Existen pueblos en los que no se retiran las luces de Navidad en todo el año. Permanecen frías durante 10 meses, acumulan polvo que oculta su verdadera identidad, y de repente, entrado ya noviembre, cobran vida, sobresaltando el aire que las envuelve. También existen fosas abisales que ocultan especies fantasmagóricas, grotescas, seres mitológicos esculpidos por la evolución, invisibles para los humanos hasta que, también de repente, cobran vida cuando el primer ojo posa su vista sobre ellas.
Como los meses durante los cuales las bombillas permanecen apagadas, como los miles de metros que separan los seres ultramarinos de la corteza terrestre, yo también tenía 10 años cuando se encendió en mí la más oculta de las rarezas, cuando se activó el mágico mecanismo de lo irracional. Ni antes, ni después, 10 años hicieron falta para que mi mente comenzara a construir sus propios monstruos marinos, para empezar a conocer la parte más absurda y humana de mí mismo.

LISTADO MOSTRADO
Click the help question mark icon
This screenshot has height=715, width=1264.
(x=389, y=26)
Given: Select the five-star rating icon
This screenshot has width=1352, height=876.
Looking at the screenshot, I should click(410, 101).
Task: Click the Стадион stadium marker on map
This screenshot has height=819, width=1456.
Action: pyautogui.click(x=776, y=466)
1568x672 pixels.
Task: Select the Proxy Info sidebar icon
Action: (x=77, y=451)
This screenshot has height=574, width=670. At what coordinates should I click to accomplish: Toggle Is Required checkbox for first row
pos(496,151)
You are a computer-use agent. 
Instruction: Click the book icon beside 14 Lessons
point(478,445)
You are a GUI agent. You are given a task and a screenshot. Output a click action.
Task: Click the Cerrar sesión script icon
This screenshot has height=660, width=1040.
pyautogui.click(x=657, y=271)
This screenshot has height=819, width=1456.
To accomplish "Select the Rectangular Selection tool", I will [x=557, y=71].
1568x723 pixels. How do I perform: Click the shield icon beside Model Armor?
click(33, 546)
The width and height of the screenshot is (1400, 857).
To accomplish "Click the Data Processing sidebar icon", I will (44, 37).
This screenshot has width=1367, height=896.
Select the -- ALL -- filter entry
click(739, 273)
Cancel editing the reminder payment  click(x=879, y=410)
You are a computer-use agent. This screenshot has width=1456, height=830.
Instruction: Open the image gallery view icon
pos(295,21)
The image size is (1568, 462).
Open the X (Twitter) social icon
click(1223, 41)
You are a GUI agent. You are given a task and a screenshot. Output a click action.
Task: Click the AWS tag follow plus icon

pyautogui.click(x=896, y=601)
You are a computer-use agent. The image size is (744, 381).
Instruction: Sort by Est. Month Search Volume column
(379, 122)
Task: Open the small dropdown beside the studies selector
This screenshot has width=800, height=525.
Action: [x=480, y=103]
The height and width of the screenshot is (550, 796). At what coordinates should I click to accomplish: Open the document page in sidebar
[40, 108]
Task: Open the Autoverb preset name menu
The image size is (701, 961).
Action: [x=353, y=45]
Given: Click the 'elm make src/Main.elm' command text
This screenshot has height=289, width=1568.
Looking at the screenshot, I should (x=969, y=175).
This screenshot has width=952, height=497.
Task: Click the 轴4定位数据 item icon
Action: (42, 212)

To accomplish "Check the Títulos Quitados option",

INSTRUCCIONES
a) ¿Cómo se traduce al inglés la oración «Existen pueblos en los que no se retiran las luces de Navidad en todo el año.» del fragmento?
b) ¿Qué formas verbales del fragmento tienen como sujeto las luces de Navidad en la oración que comienza con «Permanecen frías durante 10 meses»?

RESPUESTAS COMPLETAS
a) There are towns where the Christmas lights are not taken down all year long.

b)
- permanecen
- acumulan
- cobran (vida)
- sobresaltando